--- Given instruction 1 ---
According to the essay on the legal duty to create jobs, why was the first full employment law in the United States passed in 1946?
--- Given instruction 2 ---
Rewrite the rows starting at the line that contains "Viewport: 1512px width, 805px height." and ending at the end of the rows, with "mod" replaced by "plugin" and nothing else changed.

--- Given text ---
:::::

Lost in the Debt Ceiling Debate: The Legal Duty to Create
Jobs

by Jeanne Mirer and Marjorie Cohn
Submitted to Portside by the authors

August 11, 2011

http://www.commondreams.org/view/2011/08/11-0

The debate about the debt ceiling should have been a
conversation about how to create jobs. It is time for
progressives to remind the government that it has a legal
duty to create jobs, and must act immediately - if not
through Congress, then through the Federal Reserve.

With official unemployment reaching over 9%, the unofficial
rate in double digits, and the unemployment rate for people
of color more than double that of whites, it is nerve
wracking to hear right wing political pundits say the
government cannot create jobs. Do people really believe this
canard? On "Real Time with Bill Maher" a few weeks ago,
Chris Hayes of The Nation stated that the government should
create and has in the past created jobs, but he was put down
by that intellectual giant Ann Coulter who said, "but they
(WPA jobs) were only temporary jobs." No one challenged her.

Most of the jobs created under the Works Progress
Administration (WPA) - and there were millions of them -
lasted for many years, or until those employed found other
gainful employment. They provided a high enough income to
allow the worker's family to meet basic needs, and they
created demand for goods in an economy that was suffering,
like today's economy, from lack of demand. The WPA program
succeeded in sustaining and creating many more jobs in the
private sector due to the demand for goods that more people
with incomes generated.

The most galling thing about pundits stating with such
certainty that the government cannot create jobs is the
implication that the government has no business employing
people. In actuality, however, the law requires the
government, in particular the President and the Federal
Reserve, to create jobs. This legal duty comes from three
sources: (1) full employment legislation including the
Humphrey Hawkins Full Employment Act of 1978, (2) the 1977
Federal Reserve Act, and (3) the global consensus based on
customary international law that all people have a right to
a job with favorable remuneration to provide an adequate
standard of living.   .

1.      Full Employment Legislation

The first full employment law in the United States was
passed in 1946. It required the country to make its goal one
of full employment. It was motivated in part by the fear
that after World War II, returning veterans would not find
work, and this would provoke further economic dislocation.
With the Keynesian consensus that government spending was
necessary to stimulate the economy and the depression still
fresh in the nation's mind, this legislation contained a
firm statement that full employment was the policy of the
country. As originally written, the bill required the
federal government do everything in its authority to achieve
full employment, which was established as a right guaranteed
to the American people.  Pushback by conservative business
interests, however, watered down the bill. While it created
the Council of Economic Advisors to the President and the
Joint Economic Committee as a Congressional standing
committee to advise the government on economic policy, the
guarantee of full employment was removed from the bill.

In the aftermath of the rise in unemployment which followed
the "oil crisis" of 1975, Congress addressed the weaknesses
of the 1946 act through the passage of the Humphrey-Hawkins
Full Employment Act of 1978. The purpose of this bill as
described in its title is:

"An Act to translate into practical reality the right of all
Americans who are able, willing, and seeking to work to full
opportunity for useful paid employment at fair rates of
compensation; to assert the responsibility of the Federal
Government to use all practicable programs and policies to
promote full employment, production, and real income,
balanced growth, adequate productivity growth, proper
attention to national priorities."

:::::

--- Listing ---
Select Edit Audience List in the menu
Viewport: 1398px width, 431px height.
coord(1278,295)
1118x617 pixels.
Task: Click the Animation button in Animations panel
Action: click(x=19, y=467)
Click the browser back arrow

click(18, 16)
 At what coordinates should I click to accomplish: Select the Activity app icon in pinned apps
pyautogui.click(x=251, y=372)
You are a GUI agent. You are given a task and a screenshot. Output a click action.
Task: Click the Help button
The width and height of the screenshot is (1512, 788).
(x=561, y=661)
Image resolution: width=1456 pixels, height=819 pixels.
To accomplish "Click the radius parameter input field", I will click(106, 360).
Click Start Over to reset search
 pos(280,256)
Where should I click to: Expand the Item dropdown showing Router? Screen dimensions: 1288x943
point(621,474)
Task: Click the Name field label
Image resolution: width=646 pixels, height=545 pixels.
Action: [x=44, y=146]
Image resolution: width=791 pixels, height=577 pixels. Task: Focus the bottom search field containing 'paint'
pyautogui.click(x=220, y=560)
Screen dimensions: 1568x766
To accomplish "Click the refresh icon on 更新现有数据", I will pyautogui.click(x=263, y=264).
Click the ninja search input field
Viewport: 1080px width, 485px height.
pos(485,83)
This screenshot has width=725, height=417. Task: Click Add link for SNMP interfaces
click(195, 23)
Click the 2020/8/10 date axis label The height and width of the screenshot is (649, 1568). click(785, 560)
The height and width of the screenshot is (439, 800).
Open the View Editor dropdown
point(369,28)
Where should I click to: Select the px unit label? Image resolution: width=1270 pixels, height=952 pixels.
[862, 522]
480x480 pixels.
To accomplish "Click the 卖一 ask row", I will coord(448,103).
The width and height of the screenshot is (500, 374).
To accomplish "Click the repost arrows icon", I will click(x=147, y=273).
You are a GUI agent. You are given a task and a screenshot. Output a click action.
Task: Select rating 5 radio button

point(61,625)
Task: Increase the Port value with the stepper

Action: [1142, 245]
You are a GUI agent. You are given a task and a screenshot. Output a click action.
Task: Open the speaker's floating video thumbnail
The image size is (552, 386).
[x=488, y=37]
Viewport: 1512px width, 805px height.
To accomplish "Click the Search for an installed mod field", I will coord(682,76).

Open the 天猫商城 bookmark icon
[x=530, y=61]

:::::

--- Written solution 1 ---
It was passed partly out of fear that veterans returning after World War II would not find work. That unemployment, it was feared, would cause further economic dislocation.

--- Written solution 2 ---
Viewport: 1512px width, 805px height.
To accomplish "Click the Search for an installed plugin field", I will coord(682,76).

Open the 天猫商城 bookmark icon
[x=530, y=61]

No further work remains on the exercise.